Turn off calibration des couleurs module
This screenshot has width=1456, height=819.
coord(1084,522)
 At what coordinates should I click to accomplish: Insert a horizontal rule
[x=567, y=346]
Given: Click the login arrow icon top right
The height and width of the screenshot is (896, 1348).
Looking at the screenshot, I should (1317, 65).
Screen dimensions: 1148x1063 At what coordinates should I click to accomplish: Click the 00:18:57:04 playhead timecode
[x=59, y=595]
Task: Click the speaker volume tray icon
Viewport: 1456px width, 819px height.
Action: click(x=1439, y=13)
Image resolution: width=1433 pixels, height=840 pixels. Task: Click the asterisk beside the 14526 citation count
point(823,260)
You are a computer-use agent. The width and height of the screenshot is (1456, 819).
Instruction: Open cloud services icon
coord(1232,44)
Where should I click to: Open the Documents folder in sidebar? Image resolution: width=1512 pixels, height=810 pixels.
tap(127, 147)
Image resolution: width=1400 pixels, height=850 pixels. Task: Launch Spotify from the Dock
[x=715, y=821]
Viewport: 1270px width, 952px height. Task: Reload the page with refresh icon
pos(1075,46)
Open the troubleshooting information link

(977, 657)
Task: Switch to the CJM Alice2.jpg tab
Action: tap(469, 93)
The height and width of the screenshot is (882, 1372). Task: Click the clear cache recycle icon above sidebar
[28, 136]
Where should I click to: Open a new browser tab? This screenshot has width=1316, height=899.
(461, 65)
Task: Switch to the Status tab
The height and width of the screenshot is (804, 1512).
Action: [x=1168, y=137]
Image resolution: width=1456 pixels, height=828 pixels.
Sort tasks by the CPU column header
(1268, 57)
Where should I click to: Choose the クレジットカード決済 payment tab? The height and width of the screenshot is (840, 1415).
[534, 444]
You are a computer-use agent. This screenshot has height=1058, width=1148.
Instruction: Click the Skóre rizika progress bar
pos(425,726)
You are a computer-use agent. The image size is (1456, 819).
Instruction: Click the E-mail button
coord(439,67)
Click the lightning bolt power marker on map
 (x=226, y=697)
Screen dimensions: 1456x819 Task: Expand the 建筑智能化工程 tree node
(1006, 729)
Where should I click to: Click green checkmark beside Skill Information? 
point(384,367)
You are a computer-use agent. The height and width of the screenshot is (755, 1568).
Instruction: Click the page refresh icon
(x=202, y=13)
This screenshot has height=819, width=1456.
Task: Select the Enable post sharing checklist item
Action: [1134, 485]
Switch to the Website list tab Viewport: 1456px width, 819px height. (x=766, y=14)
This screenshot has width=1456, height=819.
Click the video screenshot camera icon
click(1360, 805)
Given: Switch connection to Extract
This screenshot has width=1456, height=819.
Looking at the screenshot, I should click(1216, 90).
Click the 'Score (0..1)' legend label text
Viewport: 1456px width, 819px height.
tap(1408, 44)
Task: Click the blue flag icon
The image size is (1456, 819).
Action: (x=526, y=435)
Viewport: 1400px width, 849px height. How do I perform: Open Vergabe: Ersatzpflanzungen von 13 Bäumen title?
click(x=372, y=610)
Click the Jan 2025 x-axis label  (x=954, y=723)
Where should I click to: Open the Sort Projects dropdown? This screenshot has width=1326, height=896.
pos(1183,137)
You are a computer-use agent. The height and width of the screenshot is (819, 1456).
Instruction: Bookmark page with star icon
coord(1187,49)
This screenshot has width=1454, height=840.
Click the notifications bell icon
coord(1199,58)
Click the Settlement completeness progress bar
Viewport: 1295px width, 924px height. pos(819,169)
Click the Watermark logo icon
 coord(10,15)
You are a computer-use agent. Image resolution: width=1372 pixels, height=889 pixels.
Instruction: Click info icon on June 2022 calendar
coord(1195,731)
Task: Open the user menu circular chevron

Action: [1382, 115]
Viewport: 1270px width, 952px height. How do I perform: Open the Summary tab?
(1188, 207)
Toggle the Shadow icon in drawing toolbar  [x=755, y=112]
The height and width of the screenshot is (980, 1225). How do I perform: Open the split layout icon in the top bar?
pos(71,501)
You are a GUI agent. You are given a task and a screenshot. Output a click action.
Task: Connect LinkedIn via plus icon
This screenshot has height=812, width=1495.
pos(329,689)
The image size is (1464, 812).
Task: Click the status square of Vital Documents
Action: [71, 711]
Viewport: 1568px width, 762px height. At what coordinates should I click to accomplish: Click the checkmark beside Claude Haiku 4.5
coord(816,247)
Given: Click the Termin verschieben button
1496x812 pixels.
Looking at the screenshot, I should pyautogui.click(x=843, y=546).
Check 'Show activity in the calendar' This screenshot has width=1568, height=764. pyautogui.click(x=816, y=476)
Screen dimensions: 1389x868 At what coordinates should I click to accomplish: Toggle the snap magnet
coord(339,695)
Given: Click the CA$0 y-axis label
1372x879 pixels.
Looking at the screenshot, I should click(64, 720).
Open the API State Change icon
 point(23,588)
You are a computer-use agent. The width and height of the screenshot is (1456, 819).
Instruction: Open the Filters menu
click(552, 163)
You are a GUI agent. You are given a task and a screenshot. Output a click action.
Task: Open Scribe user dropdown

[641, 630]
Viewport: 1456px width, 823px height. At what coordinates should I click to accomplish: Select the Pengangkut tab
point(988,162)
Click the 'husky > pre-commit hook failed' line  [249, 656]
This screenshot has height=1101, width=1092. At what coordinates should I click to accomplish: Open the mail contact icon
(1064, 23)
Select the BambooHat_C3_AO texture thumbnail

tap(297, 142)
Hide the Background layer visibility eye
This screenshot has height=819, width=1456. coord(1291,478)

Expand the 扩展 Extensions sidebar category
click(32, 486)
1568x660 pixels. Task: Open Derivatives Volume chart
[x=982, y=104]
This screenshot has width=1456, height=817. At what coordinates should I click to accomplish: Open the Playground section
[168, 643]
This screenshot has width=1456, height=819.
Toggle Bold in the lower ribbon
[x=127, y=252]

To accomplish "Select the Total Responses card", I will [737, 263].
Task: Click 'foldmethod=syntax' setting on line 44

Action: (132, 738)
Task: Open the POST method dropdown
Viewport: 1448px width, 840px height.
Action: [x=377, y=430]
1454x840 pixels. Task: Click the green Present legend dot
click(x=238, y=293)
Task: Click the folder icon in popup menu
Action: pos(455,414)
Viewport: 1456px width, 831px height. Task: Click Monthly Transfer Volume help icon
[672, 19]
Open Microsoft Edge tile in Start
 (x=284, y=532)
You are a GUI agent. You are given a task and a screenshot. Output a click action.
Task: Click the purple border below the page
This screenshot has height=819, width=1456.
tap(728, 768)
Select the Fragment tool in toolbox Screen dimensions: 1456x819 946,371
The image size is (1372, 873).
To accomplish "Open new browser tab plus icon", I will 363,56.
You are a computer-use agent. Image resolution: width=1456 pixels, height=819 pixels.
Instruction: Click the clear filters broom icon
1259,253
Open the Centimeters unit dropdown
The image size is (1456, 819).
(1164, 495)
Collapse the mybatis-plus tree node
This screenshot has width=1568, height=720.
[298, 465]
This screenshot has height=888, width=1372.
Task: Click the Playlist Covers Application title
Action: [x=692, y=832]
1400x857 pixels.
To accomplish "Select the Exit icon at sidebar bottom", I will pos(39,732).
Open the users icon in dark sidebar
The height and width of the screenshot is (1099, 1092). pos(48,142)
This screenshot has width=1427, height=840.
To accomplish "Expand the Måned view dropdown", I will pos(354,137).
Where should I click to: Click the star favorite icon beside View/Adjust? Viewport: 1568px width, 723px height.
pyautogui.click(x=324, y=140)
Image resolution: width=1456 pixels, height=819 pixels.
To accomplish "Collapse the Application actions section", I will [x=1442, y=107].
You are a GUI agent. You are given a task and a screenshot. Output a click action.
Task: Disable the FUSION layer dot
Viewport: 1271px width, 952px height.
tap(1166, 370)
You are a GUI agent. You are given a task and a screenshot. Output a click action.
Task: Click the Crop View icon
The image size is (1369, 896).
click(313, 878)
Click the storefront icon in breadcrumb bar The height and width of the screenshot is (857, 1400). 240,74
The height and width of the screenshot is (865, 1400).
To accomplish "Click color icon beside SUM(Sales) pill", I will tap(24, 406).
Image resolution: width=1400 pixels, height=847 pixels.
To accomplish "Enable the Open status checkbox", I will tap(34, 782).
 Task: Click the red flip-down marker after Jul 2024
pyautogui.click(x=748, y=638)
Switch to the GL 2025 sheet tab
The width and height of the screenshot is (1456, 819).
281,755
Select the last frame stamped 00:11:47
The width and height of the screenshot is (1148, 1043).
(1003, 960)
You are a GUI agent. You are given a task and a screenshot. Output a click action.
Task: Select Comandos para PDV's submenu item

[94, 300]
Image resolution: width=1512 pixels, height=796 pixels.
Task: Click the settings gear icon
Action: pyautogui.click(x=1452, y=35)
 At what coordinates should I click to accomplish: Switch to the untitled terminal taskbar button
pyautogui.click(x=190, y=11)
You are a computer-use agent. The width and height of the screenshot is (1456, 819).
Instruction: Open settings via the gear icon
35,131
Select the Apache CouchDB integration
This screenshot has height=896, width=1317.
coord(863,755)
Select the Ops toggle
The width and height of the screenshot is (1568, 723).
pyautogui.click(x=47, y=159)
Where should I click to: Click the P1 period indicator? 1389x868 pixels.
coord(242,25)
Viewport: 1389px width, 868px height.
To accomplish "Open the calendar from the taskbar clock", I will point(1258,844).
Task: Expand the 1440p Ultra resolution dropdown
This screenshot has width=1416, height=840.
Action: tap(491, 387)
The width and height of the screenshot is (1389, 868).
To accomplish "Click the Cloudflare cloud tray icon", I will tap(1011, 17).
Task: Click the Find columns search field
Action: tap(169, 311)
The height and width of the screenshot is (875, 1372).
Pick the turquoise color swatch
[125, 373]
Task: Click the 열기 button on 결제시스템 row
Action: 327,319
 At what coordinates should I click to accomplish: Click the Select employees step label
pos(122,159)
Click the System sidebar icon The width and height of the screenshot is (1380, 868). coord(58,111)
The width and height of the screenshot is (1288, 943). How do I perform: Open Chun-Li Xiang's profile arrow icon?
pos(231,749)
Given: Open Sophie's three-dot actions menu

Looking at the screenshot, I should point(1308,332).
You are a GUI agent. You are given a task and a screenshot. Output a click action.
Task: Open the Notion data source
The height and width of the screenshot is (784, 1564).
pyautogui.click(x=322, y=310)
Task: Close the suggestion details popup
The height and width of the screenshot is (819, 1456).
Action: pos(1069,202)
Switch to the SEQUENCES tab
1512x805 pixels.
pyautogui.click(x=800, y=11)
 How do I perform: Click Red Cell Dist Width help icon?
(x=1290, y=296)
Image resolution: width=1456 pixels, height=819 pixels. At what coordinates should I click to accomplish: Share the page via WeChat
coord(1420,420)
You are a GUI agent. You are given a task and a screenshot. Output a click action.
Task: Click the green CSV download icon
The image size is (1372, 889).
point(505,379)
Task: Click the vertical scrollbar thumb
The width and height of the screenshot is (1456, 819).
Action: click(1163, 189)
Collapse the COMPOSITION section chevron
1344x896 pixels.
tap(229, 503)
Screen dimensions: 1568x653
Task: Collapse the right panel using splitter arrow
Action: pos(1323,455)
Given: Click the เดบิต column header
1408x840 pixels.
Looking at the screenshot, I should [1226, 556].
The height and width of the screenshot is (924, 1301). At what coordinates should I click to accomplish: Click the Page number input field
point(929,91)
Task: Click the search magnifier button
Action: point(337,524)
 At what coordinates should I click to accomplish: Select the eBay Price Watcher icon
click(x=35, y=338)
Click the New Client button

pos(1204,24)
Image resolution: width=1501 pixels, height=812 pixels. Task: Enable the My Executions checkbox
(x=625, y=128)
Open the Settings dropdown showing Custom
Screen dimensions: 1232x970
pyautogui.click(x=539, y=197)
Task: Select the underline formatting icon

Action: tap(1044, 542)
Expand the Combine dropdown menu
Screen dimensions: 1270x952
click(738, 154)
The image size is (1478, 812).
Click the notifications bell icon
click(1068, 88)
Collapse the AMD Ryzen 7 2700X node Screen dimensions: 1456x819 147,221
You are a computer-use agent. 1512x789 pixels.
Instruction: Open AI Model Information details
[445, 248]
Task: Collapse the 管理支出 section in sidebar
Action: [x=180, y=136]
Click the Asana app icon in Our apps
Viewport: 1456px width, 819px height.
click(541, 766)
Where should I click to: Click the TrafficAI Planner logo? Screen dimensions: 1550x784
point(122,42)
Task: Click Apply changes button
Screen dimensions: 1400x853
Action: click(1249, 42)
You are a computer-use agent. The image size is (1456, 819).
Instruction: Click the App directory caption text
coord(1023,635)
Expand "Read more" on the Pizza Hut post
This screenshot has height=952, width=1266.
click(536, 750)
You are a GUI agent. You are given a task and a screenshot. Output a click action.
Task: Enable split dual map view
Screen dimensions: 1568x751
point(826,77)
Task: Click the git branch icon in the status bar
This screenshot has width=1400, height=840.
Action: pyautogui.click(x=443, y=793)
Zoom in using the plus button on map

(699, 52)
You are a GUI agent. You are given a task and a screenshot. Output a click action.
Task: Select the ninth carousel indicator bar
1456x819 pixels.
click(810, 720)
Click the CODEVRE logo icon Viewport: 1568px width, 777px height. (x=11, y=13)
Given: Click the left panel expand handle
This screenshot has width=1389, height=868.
++++++++
**What to produce**
In the material above, tally the lines that include the word "axis" and give only that figure.

**Result of this exercise**
2